Cada vez que se autoriza una de estas terrazas ¿se tiene en cuenta, de verdad, el ruido que va a producir, tanto de día como de noche y hasta las tantas de la madrugada? La ordenanza que se está preparando no parece exigir a los titulares de los establecimientos que sus clientes moderen sus voces; pero sí contempla lo que denomina «amenización musical» (con un límite máximo —es un detalle a agradecer— de… 80 decibelios).
En cuanto al modo en que esas sobrevenidas instalaciones inciden en el paisaje urbano, cabe que nos preguntemos si todo vale. Las ordenanzas que en elementos de fachada y rótulos se exige cumplir al resto de establecimientos comerciales ¿tienen aquí algo equivalente? Cualquier tarima —con el inevitable alfombrado de césped artificial—, cualquier celosía —si no arpillera sujeta entre postes— para aislar del tráfico, cualquier sistema de iluminación, por peregrino que sea, parece que resuelve el expediente sin requerir de técnico competente: basta contar con el gusto del promotor y con las ideas, más o menos “costeadas”, que puedan facilitar las muchas e improvisadas empresas que están medrando con este nuevo negocio.
En cuanto al modo en que esas sobrevenidas instalaciones inciden en el paisaje urbano, cabe que nos preguntemos si todo vale.
La calle como paisaje cultural, en que convergen múltiples variables —acciones intangibles y estructurantes de la vida social, juegos de volúmenes y espacio libre, articulaciones materiales con la forma arquitectónica—, configura uno de los más altos valores patrimoniales de la ciudad. Las intervenciones en ella no pueden dejarse, por tanto, al albur de rentabilidades particulares en franca colisión con el interés público (en particular —como se da en la práctica que nos ocupa— cuando privan del libre disfrute de su uso y cuando inciden en grupos vulnerables como son los niños y ancianos).

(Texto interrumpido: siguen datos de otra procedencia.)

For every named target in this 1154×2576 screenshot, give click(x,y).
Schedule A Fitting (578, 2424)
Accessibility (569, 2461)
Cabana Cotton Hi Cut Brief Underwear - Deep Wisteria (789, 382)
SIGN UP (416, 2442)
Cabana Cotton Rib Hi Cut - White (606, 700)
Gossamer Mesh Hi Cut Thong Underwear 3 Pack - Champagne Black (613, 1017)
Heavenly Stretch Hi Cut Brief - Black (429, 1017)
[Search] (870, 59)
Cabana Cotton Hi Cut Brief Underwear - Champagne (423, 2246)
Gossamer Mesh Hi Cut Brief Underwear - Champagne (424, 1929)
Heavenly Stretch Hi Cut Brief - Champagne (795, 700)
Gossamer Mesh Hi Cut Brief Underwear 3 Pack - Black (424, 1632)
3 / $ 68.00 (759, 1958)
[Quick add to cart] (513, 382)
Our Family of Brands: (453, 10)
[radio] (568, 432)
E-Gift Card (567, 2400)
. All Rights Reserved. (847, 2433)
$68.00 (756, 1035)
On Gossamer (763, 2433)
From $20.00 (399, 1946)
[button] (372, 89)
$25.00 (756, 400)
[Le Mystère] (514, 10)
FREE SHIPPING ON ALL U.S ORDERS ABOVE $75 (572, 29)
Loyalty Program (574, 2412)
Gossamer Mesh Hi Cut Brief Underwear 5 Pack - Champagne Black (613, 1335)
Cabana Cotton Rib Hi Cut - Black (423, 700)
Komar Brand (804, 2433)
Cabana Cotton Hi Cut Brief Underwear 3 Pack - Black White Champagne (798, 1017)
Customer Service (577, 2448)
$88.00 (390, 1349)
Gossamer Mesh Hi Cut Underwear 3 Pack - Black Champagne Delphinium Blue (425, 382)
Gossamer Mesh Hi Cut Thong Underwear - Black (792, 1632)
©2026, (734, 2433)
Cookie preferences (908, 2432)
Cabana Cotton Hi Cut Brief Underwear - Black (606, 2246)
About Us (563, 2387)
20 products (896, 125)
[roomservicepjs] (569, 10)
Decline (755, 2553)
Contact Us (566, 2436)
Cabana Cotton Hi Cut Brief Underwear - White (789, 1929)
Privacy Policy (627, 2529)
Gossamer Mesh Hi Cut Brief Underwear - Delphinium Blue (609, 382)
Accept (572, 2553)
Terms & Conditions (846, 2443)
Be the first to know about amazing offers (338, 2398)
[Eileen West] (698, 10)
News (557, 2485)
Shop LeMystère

Sin desatender los intereses de los titulares de bares, siempre que sean proporcionados en su escala, se hace necesario considerar el derecho prevalente del ciudadano. La COVID-19 nos ha afectado —y nos va a seguir afectando— a todos. A los trabajadores de la hostelería y a sus empresarios, desde luego; pero también, no menos, al madrileño que le acaba de tocar convivir con una de estas terrazas cuya instalación el Ayuntamiento —según se recoge en el borrador de las ordenanzas— está dispuesto a “dinamizar, simplificar y facilitar”. Los primeros son ciudadanos, con derecho a voto; pero también lo son —y también votan— los que observan con pasmo la claudicación de los responsables municipales ante semejante abuso. El ámbito de lo público es la calle, no es el bar. Defendamos la calle, su ambiente, su paisaje, su fundamento social y antropológico, su dignidad.‘‘’
Carmen Añón Feliú, es paisajista y Presidenta de Honor del Comité Científico Internacional de Paisajes Culturales ICOMOS-IFLA.
Javier García-Gutiérrez Mosteiro, es arquitecto y catedrático de la Universidad Politécnica de Madrid.